Thursday, September 27, 2012

FOURTH WALL ISSUES: TV is back (though, of course it never really went away), and from what little we've seen yet, it's the same as ever (New Girl: funny P&R: funny and also loveable; HIMYM: not funny and not loveable; something new and shiny (here, Mindy Project): could go either way).  The most interesting thing to happen so far, though, was on last night's Modern Family

Allow me a digression.  In one of Henri Toulouse-Lautrec's most famous paintings, a barmaid looks directly at the viewer.  There is a mirror behind her, and in the mirror you can see a customer speaking to her, but the viewer (or painter) doesn't appear.  The effect is jarring, as if you were invisible in your own bathroom mirror while brushing your teeth. 

Modern Family is a mockumentary.  Its characters sit on couches or chairs and speak directly to the camera about things that just happened or are about to happen on-screen.  The show uses furtive glances at the camera to convey embarassment or judgment.  The camera is usually hand-held except in talking-head scenes; sometimes it struggles to keep up with the characters in scenes with a lot of action. 

Yet in last night's MF, the camera did something that (to my knowledge) it had not done before.  In the middle of a Jay-Gloria embrace, the camera zoomed in, then pulled back to an entirely different scene a few months later.  Though it's nothing we haven't seen in other shows, it was odd here because it traded the ersatz verite mockumentary style for a more traditional narrative style.  It felt like that Toulouse-Lautrec painting to me -- an acknowledgement that the realism of the medium is itself an illusion.  I could be wrong, but I also think the lighting style changed and the film itself got warmer (or maybe the focus got softer).  I don't know enough to speak to the technical changes.  In any event, the feeling was similar to the part in The Secret Garden when the characters go from black and white to full, saturated color.  I don't know whether they'll stick with this or not, and whether it will feel cheap later, but it was a very effective way to convey the emotion of a big family moment. 

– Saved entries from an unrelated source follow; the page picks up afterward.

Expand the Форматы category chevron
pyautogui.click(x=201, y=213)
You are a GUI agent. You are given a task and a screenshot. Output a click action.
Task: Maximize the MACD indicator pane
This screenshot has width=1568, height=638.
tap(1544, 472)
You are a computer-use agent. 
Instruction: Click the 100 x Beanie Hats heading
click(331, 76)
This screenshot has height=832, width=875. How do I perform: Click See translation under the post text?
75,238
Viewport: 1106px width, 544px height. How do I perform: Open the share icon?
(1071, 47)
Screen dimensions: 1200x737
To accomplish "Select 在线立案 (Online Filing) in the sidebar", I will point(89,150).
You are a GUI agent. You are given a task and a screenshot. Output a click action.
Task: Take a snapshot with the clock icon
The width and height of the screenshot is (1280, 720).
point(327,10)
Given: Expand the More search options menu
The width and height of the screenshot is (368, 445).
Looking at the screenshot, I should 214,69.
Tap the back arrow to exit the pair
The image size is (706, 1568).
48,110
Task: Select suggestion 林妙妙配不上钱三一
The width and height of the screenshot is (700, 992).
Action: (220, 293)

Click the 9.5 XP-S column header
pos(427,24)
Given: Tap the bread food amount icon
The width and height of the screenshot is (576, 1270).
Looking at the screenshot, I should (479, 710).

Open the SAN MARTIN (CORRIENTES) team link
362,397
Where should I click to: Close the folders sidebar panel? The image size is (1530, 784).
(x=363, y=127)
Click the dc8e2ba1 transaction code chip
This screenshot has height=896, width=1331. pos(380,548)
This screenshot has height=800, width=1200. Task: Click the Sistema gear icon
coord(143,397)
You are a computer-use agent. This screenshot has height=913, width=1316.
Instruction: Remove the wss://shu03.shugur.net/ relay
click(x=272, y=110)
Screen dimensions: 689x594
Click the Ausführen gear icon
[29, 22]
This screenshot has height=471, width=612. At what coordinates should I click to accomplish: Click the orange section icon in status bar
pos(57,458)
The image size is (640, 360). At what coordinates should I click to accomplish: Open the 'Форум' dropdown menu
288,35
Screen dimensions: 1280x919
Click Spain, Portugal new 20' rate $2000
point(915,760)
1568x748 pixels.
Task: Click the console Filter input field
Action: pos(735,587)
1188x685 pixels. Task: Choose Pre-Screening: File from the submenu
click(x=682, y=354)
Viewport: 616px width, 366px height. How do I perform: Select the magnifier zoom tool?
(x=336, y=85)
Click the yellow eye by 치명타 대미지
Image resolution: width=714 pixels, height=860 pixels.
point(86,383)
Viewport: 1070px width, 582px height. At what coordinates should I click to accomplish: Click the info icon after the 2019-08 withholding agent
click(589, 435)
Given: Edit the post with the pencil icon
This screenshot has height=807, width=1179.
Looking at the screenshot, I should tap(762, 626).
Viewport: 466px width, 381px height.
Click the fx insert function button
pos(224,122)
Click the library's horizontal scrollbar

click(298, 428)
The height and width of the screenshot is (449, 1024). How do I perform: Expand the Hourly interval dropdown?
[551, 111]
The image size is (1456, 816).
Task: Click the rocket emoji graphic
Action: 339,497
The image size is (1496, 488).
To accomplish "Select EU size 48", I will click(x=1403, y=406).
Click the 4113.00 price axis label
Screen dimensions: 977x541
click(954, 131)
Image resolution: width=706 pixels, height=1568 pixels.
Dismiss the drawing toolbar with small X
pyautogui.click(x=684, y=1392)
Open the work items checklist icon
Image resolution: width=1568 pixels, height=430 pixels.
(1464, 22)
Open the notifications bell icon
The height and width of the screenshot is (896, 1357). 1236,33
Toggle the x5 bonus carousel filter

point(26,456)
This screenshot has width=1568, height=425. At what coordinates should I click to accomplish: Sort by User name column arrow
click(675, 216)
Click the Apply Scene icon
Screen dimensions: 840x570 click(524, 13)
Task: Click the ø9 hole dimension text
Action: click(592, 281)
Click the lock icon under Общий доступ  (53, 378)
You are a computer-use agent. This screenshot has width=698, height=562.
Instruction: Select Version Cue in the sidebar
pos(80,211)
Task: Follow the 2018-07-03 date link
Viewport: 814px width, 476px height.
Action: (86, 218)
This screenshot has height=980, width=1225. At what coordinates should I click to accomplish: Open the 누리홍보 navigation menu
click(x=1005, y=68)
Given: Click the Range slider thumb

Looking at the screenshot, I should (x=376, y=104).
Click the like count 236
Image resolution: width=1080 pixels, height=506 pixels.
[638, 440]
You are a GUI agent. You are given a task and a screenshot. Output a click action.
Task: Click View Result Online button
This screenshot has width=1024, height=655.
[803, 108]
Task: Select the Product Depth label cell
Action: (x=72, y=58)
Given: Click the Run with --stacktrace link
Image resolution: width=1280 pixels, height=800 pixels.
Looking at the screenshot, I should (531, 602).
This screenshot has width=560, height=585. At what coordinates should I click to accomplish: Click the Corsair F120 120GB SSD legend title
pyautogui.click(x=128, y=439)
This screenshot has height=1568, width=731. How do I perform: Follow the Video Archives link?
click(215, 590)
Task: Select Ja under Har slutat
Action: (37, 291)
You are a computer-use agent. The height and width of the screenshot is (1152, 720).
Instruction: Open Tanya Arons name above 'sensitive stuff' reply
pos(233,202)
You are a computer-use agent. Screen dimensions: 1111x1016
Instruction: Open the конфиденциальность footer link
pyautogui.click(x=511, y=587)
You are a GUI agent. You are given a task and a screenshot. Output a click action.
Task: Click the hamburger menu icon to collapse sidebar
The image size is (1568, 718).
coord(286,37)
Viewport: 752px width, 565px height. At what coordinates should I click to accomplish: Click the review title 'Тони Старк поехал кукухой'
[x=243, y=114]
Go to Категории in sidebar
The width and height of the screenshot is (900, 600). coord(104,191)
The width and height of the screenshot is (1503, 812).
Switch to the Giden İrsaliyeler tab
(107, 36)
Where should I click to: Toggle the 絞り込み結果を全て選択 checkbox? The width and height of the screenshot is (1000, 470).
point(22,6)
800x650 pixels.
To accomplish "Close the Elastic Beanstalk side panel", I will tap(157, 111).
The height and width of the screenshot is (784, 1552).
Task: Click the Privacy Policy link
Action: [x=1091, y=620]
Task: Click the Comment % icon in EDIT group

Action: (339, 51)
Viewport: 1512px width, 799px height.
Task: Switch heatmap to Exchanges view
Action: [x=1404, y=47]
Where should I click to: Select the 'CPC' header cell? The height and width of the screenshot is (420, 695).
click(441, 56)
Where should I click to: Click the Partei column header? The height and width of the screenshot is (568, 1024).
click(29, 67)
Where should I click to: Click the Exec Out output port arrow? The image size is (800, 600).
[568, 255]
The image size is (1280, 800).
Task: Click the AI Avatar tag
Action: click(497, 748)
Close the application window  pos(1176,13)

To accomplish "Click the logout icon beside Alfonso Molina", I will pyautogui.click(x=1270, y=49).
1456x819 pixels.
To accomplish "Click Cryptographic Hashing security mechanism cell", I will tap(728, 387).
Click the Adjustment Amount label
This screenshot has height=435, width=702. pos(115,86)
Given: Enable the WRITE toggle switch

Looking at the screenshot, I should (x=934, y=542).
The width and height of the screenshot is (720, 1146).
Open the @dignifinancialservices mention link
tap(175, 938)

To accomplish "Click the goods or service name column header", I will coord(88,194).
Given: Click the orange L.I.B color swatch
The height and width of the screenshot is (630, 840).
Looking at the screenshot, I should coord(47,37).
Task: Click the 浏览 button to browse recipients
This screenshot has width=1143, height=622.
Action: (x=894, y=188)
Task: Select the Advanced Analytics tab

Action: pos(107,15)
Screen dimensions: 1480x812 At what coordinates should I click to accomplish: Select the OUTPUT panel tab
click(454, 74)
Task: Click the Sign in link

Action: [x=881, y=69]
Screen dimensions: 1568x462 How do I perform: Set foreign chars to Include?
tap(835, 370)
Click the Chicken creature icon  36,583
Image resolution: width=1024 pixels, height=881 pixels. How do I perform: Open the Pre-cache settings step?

Incidentally, The Office tried a similar breaking of format last week, when Jim and Pam spoke directly to the film crew.  It was the second such break (after Michael's farewell scene), and it was jarring (and meant to be jarring).  Since the payoff is supposed to come at the end of the season, rather than the beginning, it's hard to say whether it worked.  But I'm all for shows trying different things. 

6 comments:

  1. Jordan11:31 AM

    Toulouse-Lautrec or Manet?

    ReplyDelete
    Replies
    1. I think you're right. I'm just getting my French barflies mixed up.

      Delete
  2. Despite the talking heads, Modern Family has moved away from the mockumentary style since its beginning. Indeed, in the original pilot script, the "documentary crew" were also envisioned as regulars, but were dropped in early rewrites. Personally, I found the flashforward stuff excessively sappy on last night's MF, particularly Manny's cornball poem, despite the rest of the episode being quite good.

    ReplyDelete
  3. lisased8:50 PM

    I liked the moment, but it was disorienting. My first reaction was, "Phil put on a fake beard!" Then I rewound it.

    ReplyDelete
  4. And yes, as usual HIMYM is funny and sometimes moving. (Though the overuse of the underwater effect was a mistake.)

    ReplyDelete
  5. My wife noticed that as well, thinking it was Renoir, but it's definitely Édouard Manet's A Bar at the Folies-Bergère (unless Isaac meant another painting entirely).